Design, Synthesis, and Molecular Docking Analysis of 4-Quinolone-2-Carboxylic Acid Derivatives as Antimicrobial Agents

Abstract

Quinolones represent a class of potent antibacterial agents that primarily function by inhibiting bacterial topoisomerases and DNA gyrase. A crucial feature of their structure is a carboxylic acid group at the C-3 position, which facilitates interaction with the active sites of these enzymes. Since the mid-20th century, the emergence and proliferation of antimicrobial resistance (AMR) have posed significant challenges in society, necessitating the development of novel therapeutic agents.
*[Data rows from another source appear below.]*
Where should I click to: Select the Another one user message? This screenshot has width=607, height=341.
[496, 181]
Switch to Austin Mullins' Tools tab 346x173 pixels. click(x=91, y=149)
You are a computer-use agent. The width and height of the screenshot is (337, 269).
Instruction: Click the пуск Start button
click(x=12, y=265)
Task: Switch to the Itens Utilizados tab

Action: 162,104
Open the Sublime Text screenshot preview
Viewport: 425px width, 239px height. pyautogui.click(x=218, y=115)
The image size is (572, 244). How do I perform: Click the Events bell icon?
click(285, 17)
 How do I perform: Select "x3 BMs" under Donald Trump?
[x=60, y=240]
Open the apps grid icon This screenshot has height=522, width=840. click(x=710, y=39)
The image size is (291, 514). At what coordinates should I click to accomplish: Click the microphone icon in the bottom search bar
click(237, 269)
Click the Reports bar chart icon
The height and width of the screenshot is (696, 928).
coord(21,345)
In this context, a new series of quinolone derivatives has been designed and synthesized based on transtorine. All synthesized compounds were tested against both Gram-positive and Gram-negative bacteria, as well as three fungal strains. Among the new compounds, 5a, 5d, and 5f demonstrated superior activity against Gram-negative bacteria, with 5a showing notable effectiveness against P. aeruginosa compared to ciprofloxacin and norfloxacin. However, none of the compounds exhibited activity against fungal strains. Molecular docking studies revealed that compound 5a inhibited five bacterial proteins, primarily targeting bacterial cell wall synthesis. Additionally, ADMET parameters indicated that the promising compounds are suitable for oral administration with limited penetration across the blood–brain barrier compared to existing standards. This research indicates a potential pathway for developing new quinolone-based antibiotics in the fight against AMR.